NF-κB is a key transcription factor in the inflammatory response, and is activated by numerous extracellular stimuli, including pro-inflammatory cytokines, such as TNF-α and IL-6 (10). The NF-κB-dependent production of these cytokines affects the recruitment of inflammatory cells, such as neutrophils and macrophages to lung tissue, causing lung injury or emphysema (9,72,73) Therefore, NF-κB signaling is considered to be an important therapeutic target for pulmonary inflammation induced by CS (74). In this study, NLE treatment significantly inhibited the elevated phosphorylation levels of NF-κB and IκB induced by CS and LPS in lung tissue (Fig. 7).
The neem tree (Azadirachta indica A. Juss.; Meliaceae) is indigenous to India, and now this tree is cultivated widely in areas of the world (75). Azadirachta indica A. Juss has been widely used as neem and has been used in medicine for over 2,000 years (76). Various parts of the neem tree have been used in medicines and food, as well as as insecticides, and many bioactive constituents, including limonoids (tetra-nortriterpenoids) have been isolated and identified (77). NLE has been reported to possess antibacterial activity (78–80). It has also been demonstrated that NLE induces apoptosis in the breast cancer cells (81). Neem leaf fraction has been reported to possess antioxidant properties (82,83). Recently, it has also been shown that NLE protects LPS-induced endotoxemia (38). However, to date, at least to the best of our knowledge, the protective effects of NLE have not been investigated in CS- and LPS-induced pulmonary inflammation.

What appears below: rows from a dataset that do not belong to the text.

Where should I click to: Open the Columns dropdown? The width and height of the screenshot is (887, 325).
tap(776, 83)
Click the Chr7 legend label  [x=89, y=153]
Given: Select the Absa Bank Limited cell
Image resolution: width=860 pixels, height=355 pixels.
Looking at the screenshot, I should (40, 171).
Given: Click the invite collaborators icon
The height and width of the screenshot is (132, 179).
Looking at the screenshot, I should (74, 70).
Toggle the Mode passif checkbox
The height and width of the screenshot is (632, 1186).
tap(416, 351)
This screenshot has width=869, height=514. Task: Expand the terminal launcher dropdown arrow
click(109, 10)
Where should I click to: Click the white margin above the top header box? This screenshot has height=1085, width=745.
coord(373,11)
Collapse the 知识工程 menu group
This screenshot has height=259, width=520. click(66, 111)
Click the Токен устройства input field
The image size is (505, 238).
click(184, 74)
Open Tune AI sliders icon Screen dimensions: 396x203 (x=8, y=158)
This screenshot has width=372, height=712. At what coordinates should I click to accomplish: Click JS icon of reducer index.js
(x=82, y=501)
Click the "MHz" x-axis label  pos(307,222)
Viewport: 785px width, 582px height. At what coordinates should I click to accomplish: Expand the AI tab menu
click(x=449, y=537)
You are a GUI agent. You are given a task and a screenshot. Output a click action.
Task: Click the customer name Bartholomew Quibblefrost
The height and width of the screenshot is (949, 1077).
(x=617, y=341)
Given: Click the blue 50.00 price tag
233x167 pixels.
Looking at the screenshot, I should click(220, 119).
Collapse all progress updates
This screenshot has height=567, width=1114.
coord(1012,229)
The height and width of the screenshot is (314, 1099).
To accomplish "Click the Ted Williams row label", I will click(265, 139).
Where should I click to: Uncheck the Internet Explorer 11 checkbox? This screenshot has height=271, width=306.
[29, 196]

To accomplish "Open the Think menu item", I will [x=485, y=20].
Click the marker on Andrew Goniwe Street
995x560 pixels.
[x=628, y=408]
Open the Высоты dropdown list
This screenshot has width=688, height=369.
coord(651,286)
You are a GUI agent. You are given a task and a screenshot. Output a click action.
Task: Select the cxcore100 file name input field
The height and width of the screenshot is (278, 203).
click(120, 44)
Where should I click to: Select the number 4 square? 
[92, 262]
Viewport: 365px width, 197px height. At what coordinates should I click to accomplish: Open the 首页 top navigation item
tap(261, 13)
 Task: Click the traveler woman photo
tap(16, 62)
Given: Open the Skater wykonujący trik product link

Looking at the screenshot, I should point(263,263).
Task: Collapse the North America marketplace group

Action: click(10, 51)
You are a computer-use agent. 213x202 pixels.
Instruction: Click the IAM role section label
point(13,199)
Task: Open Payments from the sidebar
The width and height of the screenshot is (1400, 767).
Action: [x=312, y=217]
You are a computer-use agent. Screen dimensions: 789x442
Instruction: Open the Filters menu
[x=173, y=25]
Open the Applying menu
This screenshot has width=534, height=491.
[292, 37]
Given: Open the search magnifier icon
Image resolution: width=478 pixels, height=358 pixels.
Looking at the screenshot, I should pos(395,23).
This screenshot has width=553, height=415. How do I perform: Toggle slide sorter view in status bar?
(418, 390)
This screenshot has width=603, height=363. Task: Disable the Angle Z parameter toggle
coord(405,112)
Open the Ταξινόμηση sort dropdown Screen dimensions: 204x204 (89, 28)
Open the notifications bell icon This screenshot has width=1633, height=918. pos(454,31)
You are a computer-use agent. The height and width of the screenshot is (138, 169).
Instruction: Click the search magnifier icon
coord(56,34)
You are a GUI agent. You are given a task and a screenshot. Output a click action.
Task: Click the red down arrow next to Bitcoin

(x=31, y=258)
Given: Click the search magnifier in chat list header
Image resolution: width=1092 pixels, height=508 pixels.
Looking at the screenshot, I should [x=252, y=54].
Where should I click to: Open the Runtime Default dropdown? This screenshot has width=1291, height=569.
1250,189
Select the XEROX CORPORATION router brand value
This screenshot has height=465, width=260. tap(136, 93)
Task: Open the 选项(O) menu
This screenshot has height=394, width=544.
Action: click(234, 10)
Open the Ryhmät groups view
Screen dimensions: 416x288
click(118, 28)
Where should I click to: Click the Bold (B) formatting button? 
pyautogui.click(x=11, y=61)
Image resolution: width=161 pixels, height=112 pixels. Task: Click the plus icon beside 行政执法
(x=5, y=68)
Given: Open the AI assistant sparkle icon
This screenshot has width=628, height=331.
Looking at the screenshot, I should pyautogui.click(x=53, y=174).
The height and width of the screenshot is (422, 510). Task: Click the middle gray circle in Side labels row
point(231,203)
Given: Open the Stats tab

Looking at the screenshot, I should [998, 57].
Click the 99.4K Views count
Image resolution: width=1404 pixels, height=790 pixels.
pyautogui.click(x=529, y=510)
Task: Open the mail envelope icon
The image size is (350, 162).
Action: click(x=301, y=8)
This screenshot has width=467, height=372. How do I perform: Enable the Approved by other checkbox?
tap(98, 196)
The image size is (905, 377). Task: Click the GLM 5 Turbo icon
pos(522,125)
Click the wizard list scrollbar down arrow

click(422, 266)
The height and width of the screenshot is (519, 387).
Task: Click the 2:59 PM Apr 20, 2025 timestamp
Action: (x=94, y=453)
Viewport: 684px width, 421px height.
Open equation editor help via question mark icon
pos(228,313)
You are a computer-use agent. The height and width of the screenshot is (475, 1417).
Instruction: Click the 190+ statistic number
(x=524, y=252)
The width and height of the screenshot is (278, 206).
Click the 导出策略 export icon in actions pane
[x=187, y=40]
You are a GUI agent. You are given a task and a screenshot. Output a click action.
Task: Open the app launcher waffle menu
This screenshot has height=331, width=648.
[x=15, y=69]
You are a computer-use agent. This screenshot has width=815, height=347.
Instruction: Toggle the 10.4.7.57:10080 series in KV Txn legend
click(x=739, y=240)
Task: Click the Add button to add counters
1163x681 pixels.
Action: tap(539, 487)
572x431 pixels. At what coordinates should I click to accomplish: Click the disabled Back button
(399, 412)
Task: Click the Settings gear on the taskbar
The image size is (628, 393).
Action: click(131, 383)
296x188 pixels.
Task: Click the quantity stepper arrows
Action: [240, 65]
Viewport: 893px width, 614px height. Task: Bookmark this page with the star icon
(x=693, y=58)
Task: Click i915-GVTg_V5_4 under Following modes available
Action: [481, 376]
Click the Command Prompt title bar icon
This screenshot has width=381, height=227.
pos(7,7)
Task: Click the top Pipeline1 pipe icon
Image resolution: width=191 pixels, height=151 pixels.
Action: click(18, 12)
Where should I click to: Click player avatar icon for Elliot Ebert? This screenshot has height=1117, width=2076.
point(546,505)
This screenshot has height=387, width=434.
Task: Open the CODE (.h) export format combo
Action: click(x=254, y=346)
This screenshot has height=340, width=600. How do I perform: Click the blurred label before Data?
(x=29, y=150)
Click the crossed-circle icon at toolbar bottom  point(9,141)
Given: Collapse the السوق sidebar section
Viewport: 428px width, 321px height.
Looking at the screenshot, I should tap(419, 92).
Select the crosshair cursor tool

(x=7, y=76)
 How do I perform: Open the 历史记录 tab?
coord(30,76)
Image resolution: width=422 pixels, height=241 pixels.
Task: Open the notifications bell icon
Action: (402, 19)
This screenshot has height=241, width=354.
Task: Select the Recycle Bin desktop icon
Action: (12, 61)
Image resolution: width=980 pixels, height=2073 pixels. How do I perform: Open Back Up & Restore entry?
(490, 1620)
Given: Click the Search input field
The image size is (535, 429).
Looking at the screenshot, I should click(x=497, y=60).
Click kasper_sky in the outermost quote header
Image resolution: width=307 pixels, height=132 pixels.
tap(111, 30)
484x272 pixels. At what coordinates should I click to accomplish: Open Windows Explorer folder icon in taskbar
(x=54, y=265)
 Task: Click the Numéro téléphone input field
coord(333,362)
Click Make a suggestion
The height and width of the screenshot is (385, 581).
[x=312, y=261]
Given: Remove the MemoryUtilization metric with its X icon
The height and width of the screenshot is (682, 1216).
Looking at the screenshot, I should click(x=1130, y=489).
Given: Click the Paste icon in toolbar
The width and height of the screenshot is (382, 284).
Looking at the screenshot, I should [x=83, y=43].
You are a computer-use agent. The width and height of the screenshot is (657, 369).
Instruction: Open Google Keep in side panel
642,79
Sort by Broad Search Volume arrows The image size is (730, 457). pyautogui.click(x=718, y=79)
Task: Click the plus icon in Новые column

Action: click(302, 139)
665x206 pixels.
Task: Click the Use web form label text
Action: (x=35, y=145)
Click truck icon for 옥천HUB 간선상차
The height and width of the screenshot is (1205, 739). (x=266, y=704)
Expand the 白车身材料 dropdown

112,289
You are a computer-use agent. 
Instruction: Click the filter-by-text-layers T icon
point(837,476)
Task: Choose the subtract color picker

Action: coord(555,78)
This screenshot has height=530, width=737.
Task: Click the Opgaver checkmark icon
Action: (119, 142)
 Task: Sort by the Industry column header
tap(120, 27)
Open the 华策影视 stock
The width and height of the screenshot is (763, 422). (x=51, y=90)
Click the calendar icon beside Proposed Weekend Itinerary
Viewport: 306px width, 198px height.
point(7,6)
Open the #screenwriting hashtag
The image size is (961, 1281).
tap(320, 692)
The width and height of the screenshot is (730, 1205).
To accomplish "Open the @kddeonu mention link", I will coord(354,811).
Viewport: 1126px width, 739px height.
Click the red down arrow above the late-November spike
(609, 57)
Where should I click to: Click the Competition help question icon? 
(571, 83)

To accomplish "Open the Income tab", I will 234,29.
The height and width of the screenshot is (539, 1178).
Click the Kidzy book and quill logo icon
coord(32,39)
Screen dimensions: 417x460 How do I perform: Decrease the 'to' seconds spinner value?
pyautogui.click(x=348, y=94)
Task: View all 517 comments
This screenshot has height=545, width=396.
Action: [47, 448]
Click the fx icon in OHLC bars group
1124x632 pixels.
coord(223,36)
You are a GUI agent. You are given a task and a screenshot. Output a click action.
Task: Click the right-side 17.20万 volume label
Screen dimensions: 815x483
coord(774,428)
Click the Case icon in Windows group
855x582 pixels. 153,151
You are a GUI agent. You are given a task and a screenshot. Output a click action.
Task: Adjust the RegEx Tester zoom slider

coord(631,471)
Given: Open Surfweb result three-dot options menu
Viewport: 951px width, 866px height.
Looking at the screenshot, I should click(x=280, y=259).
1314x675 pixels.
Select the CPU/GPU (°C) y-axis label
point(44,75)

In conclusion, the present data demonstrated that NLE significantly inhibited the infiltration of inflammatory cells, such as neutrophils and macrophages in the lungs of mice with CS-and LPS-induced pulmonary inflammation. NLE also attenuated the production of inflammatory mediators, including ROS, NE, TNF-α and IL-6 in BALF. Furthermore, NLE decreased the expression of MCP-1 and iNOS in the lungs of mice with CS-and LPS-induced pulmonary inflammation. NLE also inhibited the activation of MAPKs (ERK and JNK) and NF-κB in the lungs of mice. These results thus suggest that NLE may have potential for use as a valuable therapeutic agent in the treatment of COPD.